Indeed, I do get the same error without parallel processing, both for devel and prod 3.3.

Error in (function (classes, fdef, mtable) :
unable to find an inherited method for function ‘findPeaks.centWave’ for signature ‘"missing"’
Calls: xcmsSet ... FUN -> do.call -> findPeaks.centWave ->

I notice that when parallel processing there are as many separate processes running as computational threads, so it is not surprising that without parallelization I get the same outcome.

I will try again (with parallelization) on my own Ubuntu machine - less power, but we will see what the outcome is - I don't know for sure that there isn't a hardware problem on the virtualization host that hosts the Windows and Debian guests where I have experienced the problem.

Update: I never could get mzR to install on my Ubuntu box (running R from a conda environment), whether from devel or prod 3.3. biocLite("mzR") always failed with:

** testing if installed package can be loaded
Error in dyn.load(file, DLLpath = DLLpath, ...) : 
  unable to load shared object '/zpdrone/drone/home/art/R/x86_64-pc-linux-gnu-library/3.3/mzR/libs/mzR.so':
  /usr/lib/x86_64-linux-gnu/libhogweed.so.4: undefined symbol: __gmpn_cnd_sub_n
Error: loading failed
Execution halted
ERROR: loading failed

Searching on the web failed to turn up any useful alternatives.

from xcms.

jorainer avatar jorainer commented on June 8, 2024

I have implemented a new import function that uses (presumably) newer code from the mzR package to read MS files, i.e. uses mzR::header and mzR::peaks to read the data.
Could you please check if this fixes your problems (I'll run tests in parallel too)?

To install:

library(devtools)
install_github("sneumann/xcms", ref = "xcms3")

library(xcms)
## Enable using the new code:
useOriginalCode(FALSE)

The useOriginalCode(FALSE) is important, as only this enables the new code.

from xcms.

eschen42 avatar eschen42 commented on June 8, 2024

Johannes,

Please confirm with this log process-2012-resin-full-xcms3-multicore.log.txt that I ran the experiment as I should have; this was with MultiCoreParam and ran with four forked processes.
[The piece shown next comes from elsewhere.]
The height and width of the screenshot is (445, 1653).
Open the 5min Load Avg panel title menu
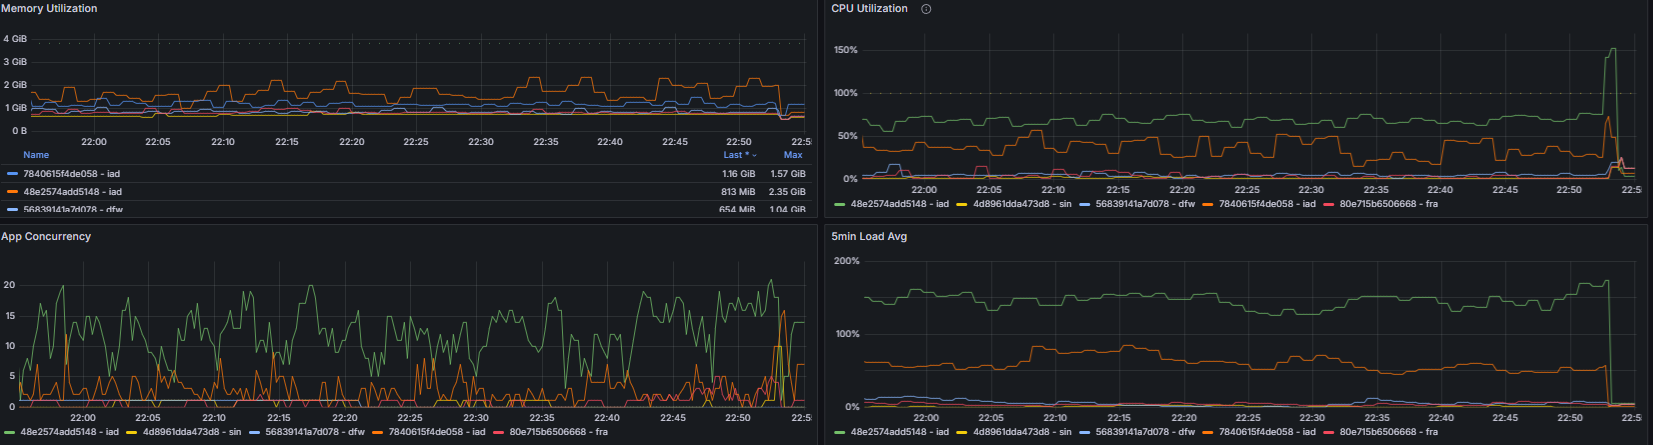coord(869,237)
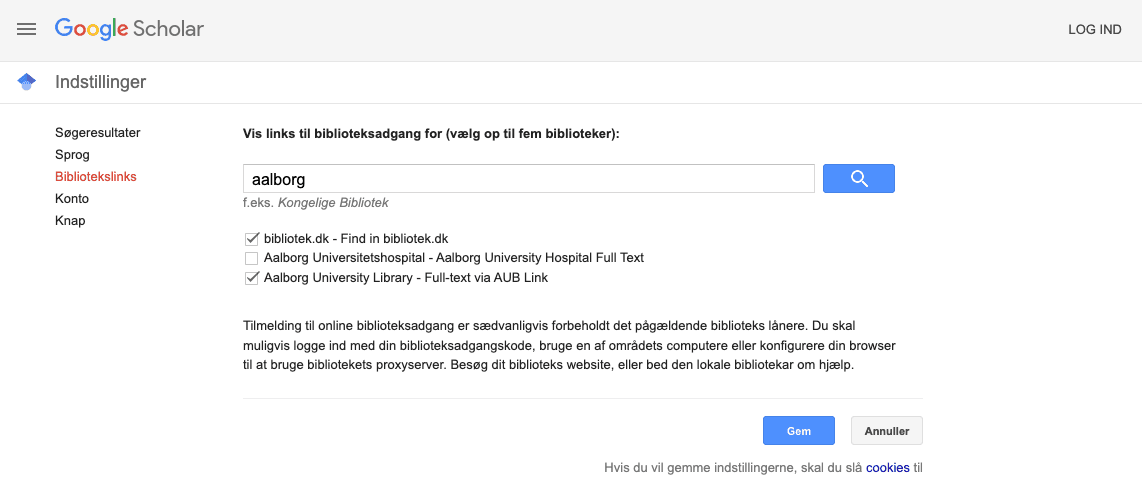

Unfortunately, again, this worked on a small scale but was unsuccessful when I gave it many files to work with as four threads.

I will retry with SerialParam instead of MultiCoreParam and report the results.

Update: after about 162 ROIs and Peaks I got:

Error in (function (classes, fdef, mtable)  : 
  unable to find an inherited method for function ‘findPeaks.centWave’ for signature ‘"NULL"’
Calls: xcmsSet ... tryCatch -> tryCatchList -> tryCatchOne -> <Anonymous>
Execution halted

I now will try Steffan's suggestion to try a large set of netCDF files.

from xcms.

sneumann avatar sneumann commented on June 8, 2024

Hi, to check that it is not mzR I suggest to try a large set of netCDF files.
One can convert to netCDF with the code below. Caveat, only xcms can read this netCDF flavour,
other tools complain. Yours, Steffen

library(xcms)
library(mtbls2)
data(mtbls2)

dummy <- sapply(filepaths(mtbls2Set), function(x) {write.cdf(xcmsRaw(system.file(x, package="mtbls2")), file=paste("/tmp/", basename(x), ".cdf", sep=""))})

from xcms.

eschen42 avatar eschen42 commented on June 8, 2024

Steffan,

The test passed:
netCDF-test.log.txt

from xcms.

jorainer avatar jorainer commented on June 8, 2024

Interesting.
For reading mzML files we can choose in mzR to use either the Ramp backend or the pwiz backend, I'll check for both.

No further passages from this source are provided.